(Text excerpt)

Spain’s Port of Valencia is trialling new solar panels installed on the ground, claimed to be walkable by pedestrians and vehicles.
This initiative opens the door to taking advantage of large port spaces to generate solar energy and positions Valenciaport as a benchmark in SmartPorts.
A total of 24 passable solar tiles have been installed on the north dock of the Port of Valencia with a power of more than 1 kWp in just six square metres of surface area, with an energy production equivalent to half the annual consumption of a three-person household, which will avoid emitting 5.7 tonnes of CO2 per year. “It is one more of the bets that we are developing in Valenciaport in cutting-edge technological proposals that provide the site with green and clean energy in our commitment to decarbonisation, while we support entrepreneurship to act as a catalyst for innovation that generates new businesses and opportunities for young talent,” explained Federico Torres, head of Ecological Transition of the Port Authority of Valencia.
The solar paving has been developed by SOLUM, one of the start-ups selected by the Port Authority of Valencia (PAV) and the Valenciaport Foundation within the framework of the EIT Climate-KIC Accelerator, which responded to the challenge launched by Valenciaport on innovation in photovoltaic installations in ports and which, on reaching phase 3 of the accelerator, has received financial support of 30,000 euros.

(End Text excerpt)
(Source data)

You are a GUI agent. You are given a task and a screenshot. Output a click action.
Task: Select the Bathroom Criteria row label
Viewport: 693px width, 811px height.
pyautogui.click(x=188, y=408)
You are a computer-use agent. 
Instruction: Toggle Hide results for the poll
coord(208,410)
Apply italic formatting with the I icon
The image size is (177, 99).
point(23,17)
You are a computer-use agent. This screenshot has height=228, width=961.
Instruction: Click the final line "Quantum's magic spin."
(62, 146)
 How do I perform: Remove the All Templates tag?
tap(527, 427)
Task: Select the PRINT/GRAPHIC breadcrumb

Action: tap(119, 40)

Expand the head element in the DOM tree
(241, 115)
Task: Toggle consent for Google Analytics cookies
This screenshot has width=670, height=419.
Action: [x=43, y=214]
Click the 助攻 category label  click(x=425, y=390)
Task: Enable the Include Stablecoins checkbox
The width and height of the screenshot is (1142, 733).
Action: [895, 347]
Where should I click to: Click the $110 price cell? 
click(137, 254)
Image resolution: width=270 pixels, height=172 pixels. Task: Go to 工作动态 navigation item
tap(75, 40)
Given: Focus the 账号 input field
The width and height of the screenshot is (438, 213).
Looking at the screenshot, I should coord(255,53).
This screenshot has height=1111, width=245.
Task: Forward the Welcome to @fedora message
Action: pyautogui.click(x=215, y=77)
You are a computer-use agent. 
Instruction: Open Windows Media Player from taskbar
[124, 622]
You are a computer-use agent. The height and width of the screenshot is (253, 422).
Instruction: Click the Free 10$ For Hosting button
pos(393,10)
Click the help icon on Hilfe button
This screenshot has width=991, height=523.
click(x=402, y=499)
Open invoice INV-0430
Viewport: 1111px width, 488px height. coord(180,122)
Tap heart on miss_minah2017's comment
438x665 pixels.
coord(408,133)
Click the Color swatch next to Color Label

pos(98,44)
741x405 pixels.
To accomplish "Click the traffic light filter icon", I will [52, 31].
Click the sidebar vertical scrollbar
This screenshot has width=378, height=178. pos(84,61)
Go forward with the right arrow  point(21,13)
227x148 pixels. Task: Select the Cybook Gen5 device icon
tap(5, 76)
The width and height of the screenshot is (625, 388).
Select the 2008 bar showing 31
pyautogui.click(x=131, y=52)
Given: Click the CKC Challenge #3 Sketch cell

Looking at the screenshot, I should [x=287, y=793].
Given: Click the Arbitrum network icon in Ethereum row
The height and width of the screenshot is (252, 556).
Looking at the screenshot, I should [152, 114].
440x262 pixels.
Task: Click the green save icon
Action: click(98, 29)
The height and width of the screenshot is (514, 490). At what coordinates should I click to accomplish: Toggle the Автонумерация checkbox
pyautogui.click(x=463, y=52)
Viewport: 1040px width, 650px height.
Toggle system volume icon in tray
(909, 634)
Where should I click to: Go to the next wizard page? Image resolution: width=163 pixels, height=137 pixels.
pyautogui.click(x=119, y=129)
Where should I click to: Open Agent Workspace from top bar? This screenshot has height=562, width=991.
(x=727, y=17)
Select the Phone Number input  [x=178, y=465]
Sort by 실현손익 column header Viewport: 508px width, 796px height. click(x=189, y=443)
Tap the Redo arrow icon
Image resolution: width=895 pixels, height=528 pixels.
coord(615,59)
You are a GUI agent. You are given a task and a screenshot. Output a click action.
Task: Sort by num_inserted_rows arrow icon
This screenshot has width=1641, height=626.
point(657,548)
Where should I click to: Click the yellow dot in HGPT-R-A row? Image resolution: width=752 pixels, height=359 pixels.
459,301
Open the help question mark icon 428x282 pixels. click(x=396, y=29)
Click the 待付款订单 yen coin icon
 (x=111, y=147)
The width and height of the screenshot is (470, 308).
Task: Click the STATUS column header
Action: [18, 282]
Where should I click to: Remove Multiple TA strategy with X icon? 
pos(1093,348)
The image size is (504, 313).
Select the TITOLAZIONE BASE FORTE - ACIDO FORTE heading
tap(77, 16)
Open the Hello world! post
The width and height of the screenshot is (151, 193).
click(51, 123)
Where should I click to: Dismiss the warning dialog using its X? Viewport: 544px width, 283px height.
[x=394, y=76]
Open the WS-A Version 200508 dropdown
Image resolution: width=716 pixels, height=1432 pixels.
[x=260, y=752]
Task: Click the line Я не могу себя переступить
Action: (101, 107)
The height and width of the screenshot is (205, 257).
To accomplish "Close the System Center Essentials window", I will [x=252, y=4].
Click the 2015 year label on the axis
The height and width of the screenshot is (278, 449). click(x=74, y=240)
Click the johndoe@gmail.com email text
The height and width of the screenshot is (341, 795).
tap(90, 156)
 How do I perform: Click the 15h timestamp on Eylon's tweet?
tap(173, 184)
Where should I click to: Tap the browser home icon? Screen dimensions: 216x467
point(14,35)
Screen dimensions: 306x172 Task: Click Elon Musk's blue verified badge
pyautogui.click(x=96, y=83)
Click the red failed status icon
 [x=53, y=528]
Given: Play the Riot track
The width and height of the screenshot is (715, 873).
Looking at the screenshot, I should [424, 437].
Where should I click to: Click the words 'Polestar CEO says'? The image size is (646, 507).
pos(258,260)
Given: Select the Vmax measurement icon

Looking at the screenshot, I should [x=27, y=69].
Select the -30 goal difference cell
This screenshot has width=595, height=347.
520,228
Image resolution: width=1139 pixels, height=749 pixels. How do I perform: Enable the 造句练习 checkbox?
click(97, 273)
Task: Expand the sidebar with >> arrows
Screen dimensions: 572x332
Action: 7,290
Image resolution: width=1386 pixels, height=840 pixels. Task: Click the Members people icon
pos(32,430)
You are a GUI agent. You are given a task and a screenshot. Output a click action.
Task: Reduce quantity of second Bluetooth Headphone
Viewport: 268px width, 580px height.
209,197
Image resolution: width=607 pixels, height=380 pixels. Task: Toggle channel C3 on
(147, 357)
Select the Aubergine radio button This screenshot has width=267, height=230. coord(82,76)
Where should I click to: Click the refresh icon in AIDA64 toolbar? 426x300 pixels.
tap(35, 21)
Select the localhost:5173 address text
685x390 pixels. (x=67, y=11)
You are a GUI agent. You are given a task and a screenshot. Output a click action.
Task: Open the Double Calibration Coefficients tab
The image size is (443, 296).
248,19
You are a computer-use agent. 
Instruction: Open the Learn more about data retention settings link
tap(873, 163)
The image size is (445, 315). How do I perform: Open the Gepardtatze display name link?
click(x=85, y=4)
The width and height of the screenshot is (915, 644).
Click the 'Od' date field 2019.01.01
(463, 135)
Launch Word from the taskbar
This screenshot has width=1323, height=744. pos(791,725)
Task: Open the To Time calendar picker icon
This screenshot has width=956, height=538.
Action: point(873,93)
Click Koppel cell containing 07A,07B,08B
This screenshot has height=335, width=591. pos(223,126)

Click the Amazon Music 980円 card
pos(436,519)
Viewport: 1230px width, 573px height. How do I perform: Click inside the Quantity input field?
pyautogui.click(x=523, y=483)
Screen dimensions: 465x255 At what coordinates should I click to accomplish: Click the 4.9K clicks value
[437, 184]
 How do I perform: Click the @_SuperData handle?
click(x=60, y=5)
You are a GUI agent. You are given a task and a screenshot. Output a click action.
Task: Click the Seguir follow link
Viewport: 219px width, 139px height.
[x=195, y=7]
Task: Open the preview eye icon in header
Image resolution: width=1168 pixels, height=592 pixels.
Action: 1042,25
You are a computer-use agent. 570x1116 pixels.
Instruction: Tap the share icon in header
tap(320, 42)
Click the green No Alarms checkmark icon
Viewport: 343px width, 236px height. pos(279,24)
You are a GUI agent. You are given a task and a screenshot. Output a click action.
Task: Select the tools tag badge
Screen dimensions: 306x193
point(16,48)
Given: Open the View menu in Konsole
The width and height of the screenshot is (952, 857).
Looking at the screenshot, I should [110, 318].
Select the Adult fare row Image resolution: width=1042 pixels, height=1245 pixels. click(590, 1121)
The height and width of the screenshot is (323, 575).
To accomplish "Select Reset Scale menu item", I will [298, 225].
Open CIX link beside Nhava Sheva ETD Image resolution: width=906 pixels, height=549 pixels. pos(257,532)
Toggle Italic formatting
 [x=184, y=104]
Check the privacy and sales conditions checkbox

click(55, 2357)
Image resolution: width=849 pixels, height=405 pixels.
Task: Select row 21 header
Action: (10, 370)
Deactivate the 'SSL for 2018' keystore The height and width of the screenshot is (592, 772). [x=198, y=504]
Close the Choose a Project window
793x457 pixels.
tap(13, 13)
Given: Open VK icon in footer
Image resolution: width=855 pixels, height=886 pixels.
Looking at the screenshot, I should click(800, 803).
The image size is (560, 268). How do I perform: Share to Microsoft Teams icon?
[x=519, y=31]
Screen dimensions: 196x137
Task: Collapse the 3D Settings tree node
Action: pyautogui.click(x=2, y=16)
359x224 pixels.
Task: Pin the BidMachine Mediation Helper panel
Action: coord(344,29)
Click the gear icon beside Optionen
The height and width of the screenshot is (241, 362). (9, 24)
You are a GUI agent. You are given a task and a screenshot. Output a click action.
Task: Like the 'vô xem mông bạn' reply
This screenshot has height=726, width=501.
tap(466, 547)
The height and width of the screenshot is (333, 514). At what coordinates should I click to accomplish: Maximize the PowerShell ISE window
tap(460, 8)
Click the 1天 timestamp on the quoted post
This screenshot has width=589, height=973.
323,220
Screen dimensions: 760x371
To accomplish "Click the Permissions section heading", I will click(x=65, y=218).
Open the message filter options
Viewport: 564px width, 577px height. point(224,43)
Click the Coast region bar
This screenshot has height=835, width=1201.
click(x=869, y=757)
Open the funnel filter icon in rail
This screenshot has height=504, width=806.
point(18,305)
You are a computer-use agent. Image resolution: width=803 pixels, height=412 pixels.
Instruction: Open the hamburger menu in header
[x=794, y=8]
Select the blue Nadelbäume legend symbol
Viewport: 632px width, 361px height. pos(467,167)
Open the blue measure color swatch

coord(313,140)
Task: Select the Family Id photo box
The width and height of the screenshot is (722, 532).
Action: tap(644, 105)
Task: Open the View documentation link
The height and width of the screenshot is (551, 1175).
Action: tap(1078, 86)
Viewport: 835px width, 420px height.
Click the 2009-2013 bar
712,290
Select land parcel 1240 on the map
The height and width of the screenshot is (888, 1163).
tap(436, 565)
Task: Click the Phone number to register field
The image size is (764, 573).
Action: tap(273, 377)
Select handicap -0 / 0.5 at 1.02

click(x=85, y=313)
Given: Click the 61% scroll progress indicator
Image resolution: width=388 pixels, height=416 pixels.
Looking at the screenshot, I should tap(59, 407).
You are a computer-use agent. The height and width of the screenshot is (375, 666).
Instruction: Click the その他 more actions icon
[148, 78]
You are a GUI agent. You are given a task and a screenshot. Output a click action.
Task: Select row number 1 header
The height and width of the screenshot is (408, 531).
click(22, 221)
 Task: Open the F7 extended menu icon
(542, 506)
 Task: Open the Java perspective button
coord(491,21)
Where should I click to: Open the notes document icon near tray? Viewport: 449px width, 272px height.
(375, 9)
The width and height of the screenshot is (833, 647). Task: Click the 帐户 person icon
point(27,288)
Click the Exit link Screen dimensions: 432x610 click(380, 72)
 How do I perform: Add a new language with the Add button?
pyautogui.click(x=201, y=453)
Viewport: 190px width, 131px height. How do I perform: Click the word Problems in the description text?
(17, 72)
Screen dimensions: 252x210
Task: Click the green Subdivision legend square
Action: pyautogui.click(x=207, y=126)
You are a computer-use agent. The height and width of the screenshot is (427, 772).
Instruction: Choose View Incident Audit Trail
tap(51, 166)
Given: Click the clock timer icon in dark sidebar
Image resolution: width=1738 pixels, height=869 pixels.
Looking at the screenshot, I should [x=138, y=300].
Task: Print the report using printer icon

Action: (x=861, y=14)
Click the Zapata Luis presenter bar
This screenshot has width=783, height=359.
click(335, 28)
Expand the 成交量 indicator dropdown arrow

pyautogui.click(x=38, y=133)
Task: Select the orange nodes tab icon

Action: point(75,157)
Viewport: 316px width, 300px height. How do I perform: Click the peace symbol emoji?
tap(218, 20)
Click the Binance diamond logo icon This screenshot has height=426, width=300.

(End Source data)

● **Exercise requirements**:
(1) Condense the paragraph of the article on solar paving at the Port of Valencia that begins "A total of 24 passable solar tiles" into a bulleted list that keeps its main facts.
(2) Carry on the article on solar paving at the Port of Valencia from the point where it stops.
The items have nothing to do with the article on solar paving at the Port of Valencia.

● **Exercise results**:
(1)
- 24 walkable solar tiles have been installed on the Port of Valencia's north dock.
- They cover six square meters and have a power of more than 1 kWp.
- Their energy output equals half the annual consumption of a three-person household.
- They will avoid 5.7 tonnes of CO2 emissions per year.
- Federico Torres, head of Ecological Transition at the Port Authority of Valencia, described the project as one of Valenciaport's cutting-edge technology initiatives. He said it provides green, clean energy in support of decarbonization and backs entrepreneurship that creates new businesses and opportunities for young talent.

(2)
SOLUM’s Director of Product and Innovation, Luis Muñoz, indicated that “this solar floor is 100% walkable with a design integrated into the urban architecture that guarantees anti-slip, with regenerative properties and a greater resistance than concrete that makes it resistant to loads, impacts and scratches. The system generates clean energy thanks to the high-efficiency photovoltaic cells integrated in its interior”.
This innovative photovoltaic solution can be installed both in pedestrian areas and in areas with occasional traffic. These solar panels are much more resistant to erosion and easy maintenance and, in a place like the Port of Valencia, they also have the advantage of being able to produce energy in areas where a panel could not be installed.